Another South San Francisco biotech developer is feeling the burn of the slumping life sciences market.
Healthpeak Properties wrote down the value of the Point Grand complex in South San Francisco by $169 million, the San Francisco Business Times reported.
The Denver-based company built the 11-building, 630,000-square-foot campus in 1989 and has hosted some of the Bay Area’s best-known biotech companies over the years like heart drug developer Cytokinetics, cancer drug maker Exelixis and gene therapy company Allogene.

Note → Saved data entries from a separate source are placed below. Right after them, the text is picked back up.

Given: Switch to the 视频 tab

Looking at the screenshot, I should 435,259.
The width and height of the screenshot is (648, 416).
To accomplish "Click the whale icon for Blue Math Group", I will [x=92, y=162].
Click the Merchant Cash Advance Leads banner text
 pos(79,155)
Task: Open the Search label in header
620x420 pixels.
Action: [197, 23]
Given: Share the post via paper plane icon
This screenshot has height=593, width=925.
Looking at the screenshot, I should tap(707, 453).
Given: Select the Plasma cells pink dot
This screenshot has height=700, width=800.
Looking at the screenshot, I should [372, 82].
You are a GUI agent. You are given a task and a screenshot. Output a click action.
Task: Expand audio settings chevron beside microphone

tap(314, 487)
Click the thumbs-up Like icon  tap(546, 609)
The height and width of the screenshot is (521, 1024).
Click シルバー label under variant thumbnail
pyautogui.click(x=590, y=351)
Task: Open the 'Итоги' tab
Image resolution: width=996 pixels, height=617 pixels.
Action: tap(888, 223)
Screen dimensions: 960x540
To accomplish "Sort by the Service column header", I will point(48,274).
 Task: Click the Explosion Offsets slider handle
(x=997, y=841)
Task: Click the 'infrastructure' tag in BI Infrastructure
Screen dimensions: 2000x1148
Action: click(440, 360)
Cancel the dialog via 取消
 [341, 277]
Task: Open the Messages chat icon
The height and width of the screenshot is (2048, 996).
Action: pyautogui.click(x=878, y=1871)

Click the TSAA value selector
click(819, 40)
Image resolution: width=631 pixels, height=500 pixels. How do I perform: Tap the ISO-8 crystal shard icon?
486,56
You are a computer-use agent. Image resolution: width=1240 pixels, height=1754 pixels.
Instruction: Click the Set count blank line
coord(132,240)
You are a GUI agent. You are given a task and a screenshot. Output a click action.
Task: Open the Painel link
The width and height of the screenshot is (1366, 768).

Healthpeak’s write-down comes as biotech companies struggle to raise money amid federal funding cuts to research and other health-related endeavors. As a result, many companies have had to cut jobs and shave down their office and lab space to free up cash.
That has prompted some Bay Area biotech real estate developers to consider converting buildings for tech and other office tenants, delaying approved building projects or reducing land banks for planned developments.
This summer, for example, life sciences real estate developer IQHQ sought to delay construction of its $1.3 billion, 857,000-square-foot project in South San Francisco by a decade. Harvest Properties also pressed pause on a planned research and development campus in Emeryville amid the shaky market.
In 2022, Healthpeak sold a 30 percent stake in seven buildings at Point Grand spanning 400,000 square feet to an unidentified sovereign wealth fund, generating $126 million at closing. The Point Grand complex is 60 percent leased, with most of the buildings at the site having undergone redevelopment.
Healthpeak kicked off the Bay Area’s biotech building boom a decade ago with the first phase of the 800,000-square-foot Cove at Oyster Point campus in South San Francisco. The Bay Area later became one of the country’s biotech hotspots as venture capital and investor money poured in. Still, lab leasing nationwide has taken a hit, and the region hasn’t been immune to the falloff.